Wow. I've really been going on here - time to wrap this up and get to the food. The last thing I'll say - when you are making the pizza dough for your calzone - make lots extra. Cut the dough into 3rds and wrap two of the portions up in plastic, put them in a large ziploc or container and let them hang out in the refrigerator. Then, check out my next post - I'll tell you what I did with my extras. This dinner takes some time - therefore it is best made on a Sunday afternoon - a glass of wine at hand and a decent playlist going.
First: make the pizza dough. You can make Deb's, or you can do this:
1 cup of pretty warm water
2 tsp of yeast
1 TBLSP of brown sugar
3 cups of bread flour
1 TBLSP sea salt (I use fleur de sel) or 1 tsp of table salt
1TBLSP olive oil
Heat your oven to 200 degrees for 10 minutes then turn it off. Dissolve the yeast and brown sugar in the warm water. Whisk flour and salt in a large bowl, dump the yeast mixture in along with the olive oil and stir it up with a rubber spatula. Or you can put everything in the bowl of a mixer with a dough hook and let it all run. Either way, mix it up until everything is incorporated and comes together in a ball. If it's in the mixer, let it run for 5 minutes. Otherwise dump it out on a floured counter and knead until it is smooth - 3-5 minutes. No need to get fussy with this. If kneading annoys you, don't do it. Wipe out the large bowl, spray it with oil, put the dough back in, spray the top of the dough, cover with plastic wrap and stick it in the warm oven for an 1/2 an hour to an hour (or more - I am often distracted by shiny things such as George Takei posts of Facebook or Kelly Oxford tweets)
Meanwhile... make yourself some meatballs
Saute the following:
1 stalk celery diced
1 small yellow onion diced
1 clove of garlic diced and crushed
1 cup of frozen spinach
Let this mixture cool and put it in a bowl with
1 cup of crushed ritz crackers
Add
1lb of ground turkey or hamburger (if adding turkey, use a mix of thigh and breast)
1 tsp Worcestershire sauce
1 TBLSP of sea salt or a tsp of table salt.
Grind in some pepper
1 egg lightly beaten
Squish it up with your hands.
form a bunch of small meatballs - whatever you like. I sometimes use a 1 inch ice cream scoop so they're all about the same size.
Saute the meatballs in a pan with a few swirls of oil so that the outsides brown a bit.

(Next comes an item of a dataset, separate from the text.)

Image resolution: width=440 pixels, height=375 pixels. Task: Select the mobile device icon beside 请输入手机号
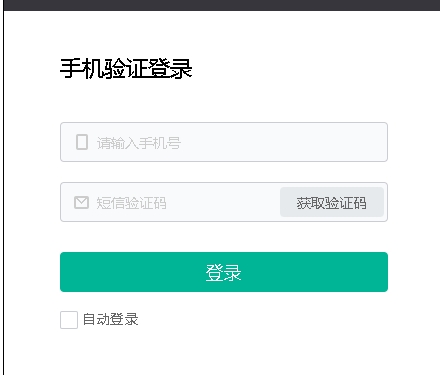pyautogui.click(x=82, y=142)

TAKE YOUR DOUGH OUT OF THE OVEN (I cap this because I have forgotten to do this many times myself. If you are one of the lucky people who have 2 ovens, obviously you don't need to do this) -
And preheat to 350
Pour your Rao's or any other kind of sauce you have - (or a can of crushed tomatoes if that's all you have) and put it in a 350 for 20 minutes.
When the meatballs are cooked, and your dough is all raised, you're ready, take the dough out of the bowl, cut it into 3rds, wrap 2 of the thirds in oil sprayed plastic wrap and put them in the refrigerator for another day.
Roll your dough out flat and sprinkle a little olive oil on top. Pick it up and flatten it out again on a parchment lined jelly roll pan.
Put your meatballs right in the center. If you don't have a dairy allergy, this is when you can add
1/2 cup of mozzarella
1/2 cup of ricotta or crumbly goat cheese (my preference)
1/4 cup parmesan
Fold the dough in half, and squish the edges together. Cut a few slits in the top so steam can escape and stick it back in the oven for 10 - 15 minutes or until it is all a lovely brown and crusty. You'll have to let it sit a bit before cutting into it - but this should be easily sliced into 3-4 calzones depending on how hungry your horde is.